(RECORDS SUPPLIED begins)

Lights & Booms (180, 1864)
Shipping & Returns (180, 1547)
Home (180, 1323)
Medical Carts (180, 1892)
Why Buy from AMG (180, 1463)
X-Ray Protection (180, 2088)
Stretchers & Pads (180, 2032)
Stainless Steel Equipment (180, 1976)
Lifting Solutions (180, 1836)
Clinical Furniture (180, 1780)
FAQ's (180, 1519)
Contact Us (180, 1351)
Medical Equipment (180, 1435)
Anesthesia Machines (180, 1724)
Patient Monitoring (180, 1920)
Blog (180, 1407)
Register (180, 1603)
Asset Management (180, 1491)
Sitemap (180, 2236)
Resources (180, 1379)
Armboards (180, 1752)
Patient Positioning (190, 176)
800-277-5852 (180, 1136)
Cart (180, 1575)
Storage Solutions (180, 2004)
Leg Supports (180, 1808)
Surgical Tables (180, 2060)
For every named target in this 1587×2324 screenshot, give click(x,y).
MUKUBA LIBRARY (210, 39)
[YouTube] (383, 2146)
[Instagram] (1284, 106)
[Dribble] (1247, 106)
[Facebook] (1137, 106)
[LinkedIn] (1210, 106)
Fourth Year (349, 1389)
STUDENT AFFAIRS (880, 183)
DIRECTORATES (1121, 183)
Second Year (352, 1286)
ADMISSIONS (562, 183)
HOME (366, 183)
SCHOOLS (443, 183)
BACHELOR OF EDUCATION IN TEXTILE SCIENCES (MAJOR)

(RECORDS SUPPLIED ends)

All the records above need to be restated exactly, line by line.

▶ [RESPONSE TO THE TASK]
Lights & Booms (180, 1864)
Shipping & Returns (180, 1547)
Home (180, 1323)
Medical Carts (180, 1892)
Why Buy from AMG (180, 1463)
X-Ray Protection (180, 2088)
Stretchers & Pads (180, 2032)
Stainless Steel Equipment (180, 1976)
Lifting Solutions (180, 1836)
Clinical Furniture (180, 1780)
FAQ's (180, 1519)
Contact Us (180, 1351)
Medical Equipment (180, 1435)
Anesthesia Machines (180, 1724)
Patient Monitoring (180, 1920)
Blog (180, 1407)
Register (180, 1603)
Asset Management (180, 1491)
Sitemap (180, 2236)
Resources (180, 1379)
Armboards (180, 1752)
Patient Positioning (190, 176)
800-277-5852 (180, 1136)
Cart (180, 1575)
Storage Solutions (180, 2004)
Leg Supports (180, 1808)
Surgical Tables (180, 2060)
For every named target in this 1587×2324 screenshot, give click(x,y).
MUKUBA LIBRARY (210, 39)
[YouTube] (383, 2146)
[Instagram] (1284, 106)
[Dribble] (1247, 106)
[Facebook] (1137, 106)
[LinkedIn] (1210, 106)
Fourth Year (349, 1389)
STUDENT AFFAIRS (880, 183)
DIRECTORATES (1121, 183)
Second Year (352, 1286)
ADMISSIONS (562, 183)
HOME (366, 183)
SCHOOLS (443, 183)
BACHELOR OF EDUCATION IN TEXTILE SCIENCES (MAJOR)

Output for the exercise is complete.